Task to complete:
Up to and including the line that holds "What Options to", copy every line of the records below exactly, starting at the first; leave pictures out.

________

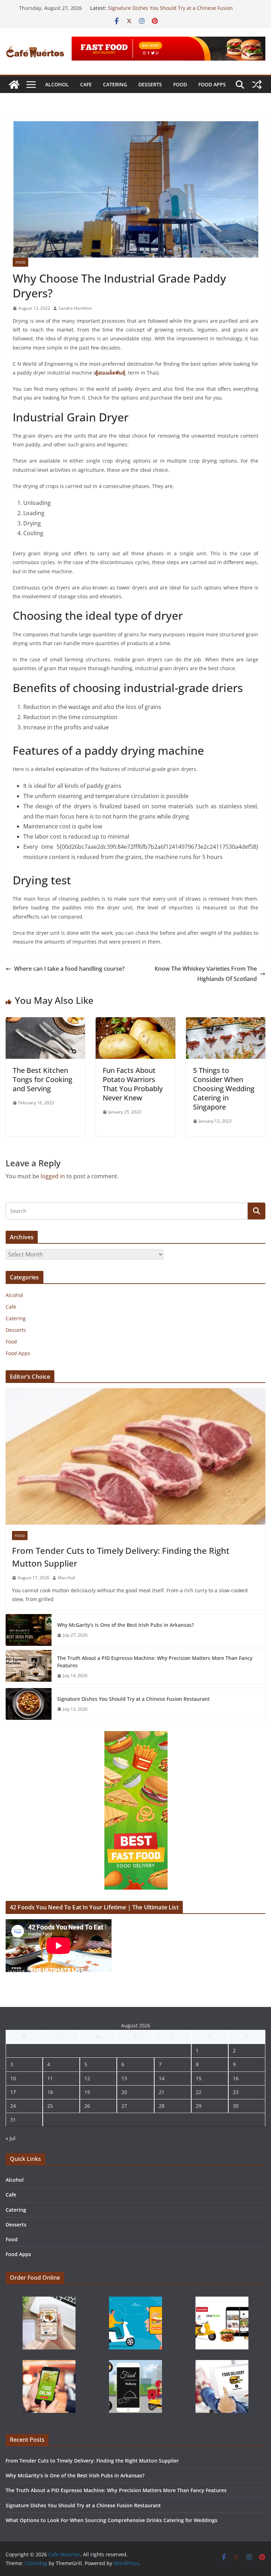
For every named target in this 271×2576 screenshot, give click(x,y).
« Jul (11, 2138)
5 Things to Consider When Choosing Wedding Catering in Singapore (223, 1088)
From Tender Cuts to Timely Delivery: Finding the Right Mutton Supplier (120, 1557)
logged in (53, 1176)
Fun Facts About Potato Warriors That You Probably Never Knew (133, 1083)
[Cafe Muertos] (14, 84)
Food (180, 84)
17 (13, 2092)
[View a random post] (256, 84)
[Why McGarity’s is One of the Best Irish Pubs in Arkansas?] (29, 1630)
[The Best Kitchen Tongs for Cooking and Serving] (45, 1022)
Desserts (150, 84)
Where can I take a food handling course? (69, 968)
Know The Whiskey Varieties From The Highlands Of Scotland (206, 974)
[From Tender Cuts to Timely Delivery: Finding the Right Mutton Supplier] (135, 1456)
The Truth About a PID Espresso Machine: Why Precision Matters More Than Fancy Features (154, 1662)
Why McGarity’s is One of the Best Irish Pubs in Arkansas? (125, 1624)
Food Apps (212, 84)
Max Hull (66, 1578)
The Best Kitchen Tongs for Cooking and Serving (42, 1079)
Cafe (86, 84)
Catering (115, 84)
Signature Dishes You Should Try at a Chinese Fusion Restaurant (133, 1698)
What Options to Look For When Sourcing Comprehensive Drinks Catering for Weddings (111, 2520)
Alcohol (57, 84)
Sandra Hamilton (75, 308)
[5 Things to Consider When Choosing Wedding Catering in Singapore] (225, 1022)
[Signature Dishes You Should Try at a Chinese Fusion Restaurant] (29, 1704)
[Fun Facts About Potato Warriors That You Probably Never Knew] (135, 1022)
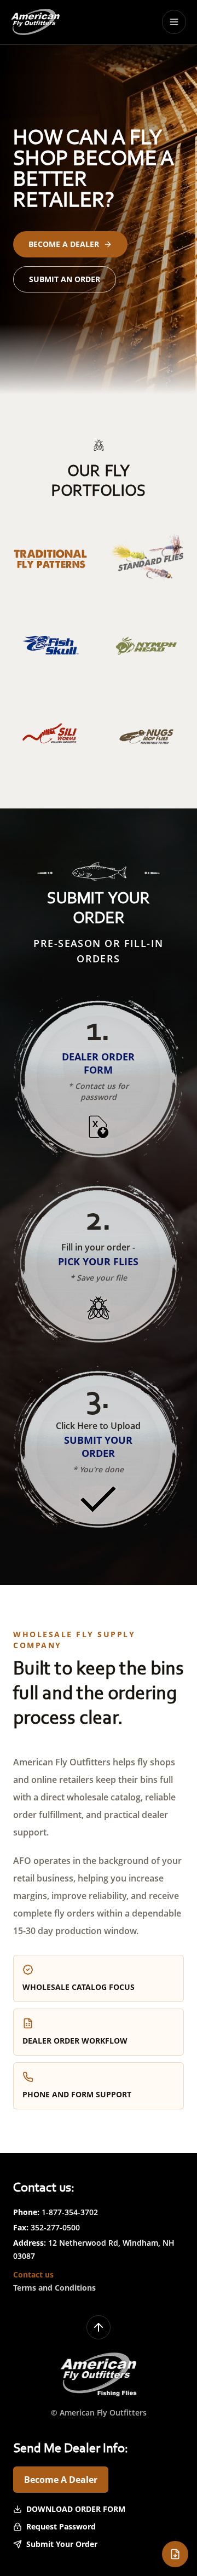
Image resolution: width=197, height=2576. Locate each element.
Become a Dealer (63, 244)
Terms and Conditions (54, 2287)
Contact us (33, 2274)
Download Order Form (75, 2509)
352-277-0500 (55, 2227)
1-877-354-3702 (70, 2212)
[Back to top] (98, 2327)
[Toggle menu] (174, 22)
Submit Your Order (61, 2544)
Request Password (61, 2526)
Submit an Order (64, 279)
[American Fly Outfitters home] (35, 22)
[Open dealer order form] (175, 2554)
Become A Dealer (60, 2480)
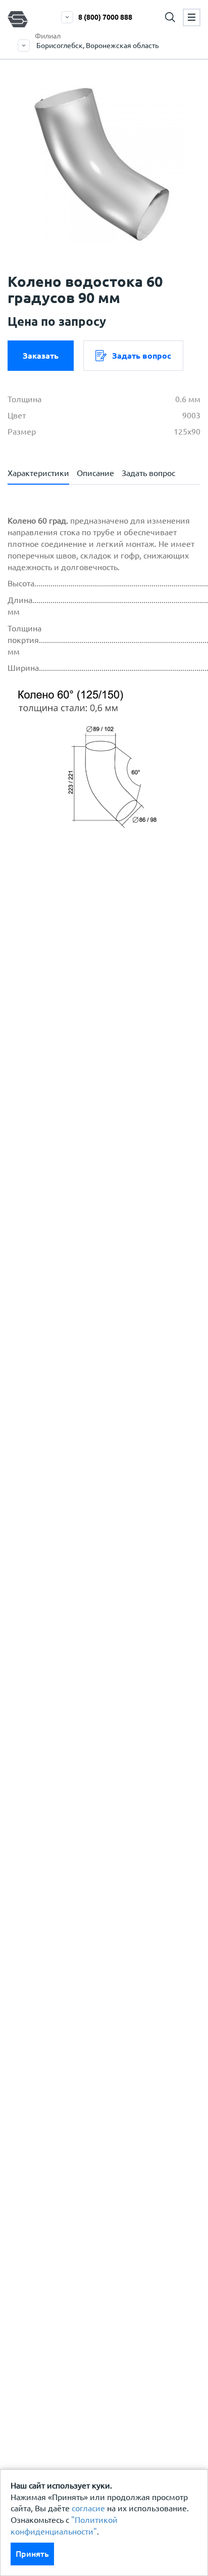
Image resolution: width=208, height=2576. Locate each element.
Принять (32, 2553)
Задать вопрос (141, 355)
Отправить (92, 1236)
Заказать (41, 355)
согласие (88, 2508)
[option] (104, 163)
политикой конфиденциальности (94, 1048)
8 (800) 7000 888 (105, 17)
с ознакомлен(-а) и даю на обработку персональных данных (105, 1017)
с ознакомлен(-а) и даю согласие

________

Solution to this task:
For every named target in this 271×2576 screenshot, give click(x,y).
« Jul (11, 2138)
5 Things to Consider When Choosing Wedding Catering in Singapore (223, 1088)
From Tender Cuts to Timely Delivery: Finding the Right Mutton Supplier (120, 1557)
logged in (53, 1176)
Fun Facts About Potato Warriors That You Probably Never Knew (133, 1083)
[Cafe Muertos] (14, 84)
Food (180, 84)
17 (13, 2092)
[View a random post] (256, 84)
[Why McGarity’s is One of the Best Irish Pubs in Arkansas?] (29, 1630)
[The Best Kitchen Tongs for Cooking and Serving] (45, 1022)
Desserts (150, 84)
Where can I take a food handling course? (69, 968)
Know The Whiskey Varieties From The Highlands Of Scotland (206, 974)
[From Tender Cuts to Timely Delivery: Finding the Right Mutton Supplier] (135, 1456)
The Truth About a PID Espresso Machine: Why Precision Matters More Than Fancy Features (154, 1662)
Why McGarity’s is One of the Best Irish Pubs in Arkansas? (125, 1624)
Food Apps (212, 84)
Max Hull (66, 1578)
The Best Kitchen Tongs for Cooking and Serving (42, 1079)
Cafe (86, 84)
Catering (115, 84)
Signature Dishes You Should Try at a Chinese Fusion Restaurant (133, 1698)
What Options to Look For When Sourcing Comprehensive Drinks Catering for Weddings (111, 2520)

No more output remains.